De diepte van de vlek moeten verstrekken optimale beelden van een bepaald exemplaar is weer afhankelijk van de monster2. Als de vlek te ondiep is, moleculen kunnen worden beschadigd door de elektronenbundel maar als de vlek te dik is structurele kenmerken kunnen verloren gaan. Diepte van de vlek wordt beïnvloed door meerdere factoren zoals de hydrophilicity van het oppervlak van het raster, gelijkmatigheid van de carbon laag, het bedrag van de vlek toegepast op het raster, de lengte van tijd vlek in contact met het raster voorafgaand aan bevlekken is, de omvang van het bevlekken en de tijd het ta Kes voor het raster om volledig droog. Een raster zal hebben nooit een gelijkmatige verdeling van de vlek in zijn geheel en gebieden van het raster geschikt voor imaging moeten zorgvuldig worden geselecteerd. Inderdaad, rasters vaak variëren in kwaliteit zelfs wanneer voorbereid op dezelfde dag onder dezelfde omstandigheden. Een goed voorbeeld van hoe variatie in vlek diepte de vormgeving van moleculen en de diepte van de juiste vlek bepaalt voor imaging wordt verzorgd door Burgess et al.5.

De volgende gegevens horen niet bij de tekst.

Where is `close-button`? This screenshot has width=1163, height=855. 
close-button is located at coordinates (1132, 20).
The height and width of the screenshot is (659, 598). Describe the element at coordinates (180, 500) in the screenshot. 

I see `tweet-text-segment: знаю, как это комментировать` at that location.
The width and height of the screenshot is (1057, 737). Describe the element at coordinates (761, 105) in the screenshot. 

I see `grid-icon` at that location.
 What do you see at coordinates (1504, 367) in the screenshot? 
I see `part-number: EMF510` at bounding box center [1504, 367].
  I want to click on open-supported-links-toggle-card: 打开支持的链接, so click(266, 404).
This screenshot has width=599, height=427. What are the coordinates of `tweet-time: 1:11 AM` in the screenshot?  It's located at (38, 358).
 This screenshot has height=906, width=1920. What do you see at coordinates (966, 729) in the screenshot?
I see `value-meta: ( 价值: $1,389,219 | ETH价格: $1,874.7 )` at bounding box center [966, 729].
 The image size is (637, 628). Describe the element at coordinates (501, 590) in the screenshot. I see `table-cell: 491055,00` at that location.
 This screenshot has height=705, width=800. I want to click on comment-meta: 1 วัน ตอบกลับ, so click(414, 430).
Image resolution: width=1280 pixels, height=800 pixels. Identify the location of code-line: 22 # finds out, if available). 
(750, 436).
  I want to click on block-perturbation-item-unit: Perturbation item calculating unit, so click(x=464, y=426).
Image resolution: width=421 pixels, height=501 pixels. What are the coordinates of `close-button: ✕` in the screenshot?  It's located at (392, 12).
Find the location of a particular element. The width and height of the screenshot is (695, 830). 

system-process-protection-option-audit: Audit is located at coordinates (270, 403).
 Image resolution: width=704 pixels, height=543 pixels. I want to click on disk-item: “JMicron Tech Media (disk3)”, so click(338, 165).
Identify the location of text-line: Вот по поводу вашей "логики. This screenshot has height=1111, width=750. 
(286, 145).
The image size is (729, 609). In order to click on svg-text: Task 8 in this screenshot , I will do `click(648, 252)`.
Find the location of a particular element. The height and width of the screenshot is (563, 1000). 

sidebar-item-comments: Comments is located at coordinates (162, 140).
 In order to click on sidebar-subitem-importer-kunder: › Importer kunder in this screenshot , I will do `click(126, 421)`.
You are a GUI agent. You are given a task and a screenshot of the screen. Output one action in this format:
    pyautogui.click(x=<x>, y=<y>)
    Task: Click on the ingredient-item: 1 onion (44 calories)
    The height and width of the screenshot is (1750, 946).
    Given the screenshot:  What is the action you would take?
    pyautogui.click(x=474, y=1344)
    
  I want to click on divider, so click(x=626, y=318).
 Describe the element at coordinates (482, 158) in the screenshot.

Ondanks de negatieve kleuring wordt een zeer veelzijdige, snelle en eenvoudige methode, zijn niet alle biologische monsters vatbaar voor visualisatie door deze methode. Kwetsbare assemblages kunnen samenvouwen of demonteren bij adsorptie, kleuring of drogen op de EM raster22. Negatieve kleuring kan ook leiden tot afvlakking van moleculen en voorkeur oriëntaties van moleculen op de koolstof ondersteuning film7induceren.
Negatieve vlek is een waardevol instrument voor de beoordeling van de specimens in zijn eigen recht, en ook vóór de cryo-EM analyse, maar veel van de fysieke krachten die het monster tijdens het tegenkomt slecht worden begrepen. Daarom is de beste aanpak te gebruiken is zeer proef afhankelijk en moet worden bepaald door trial-and-error in plaats van na een vast protocol onderwezen.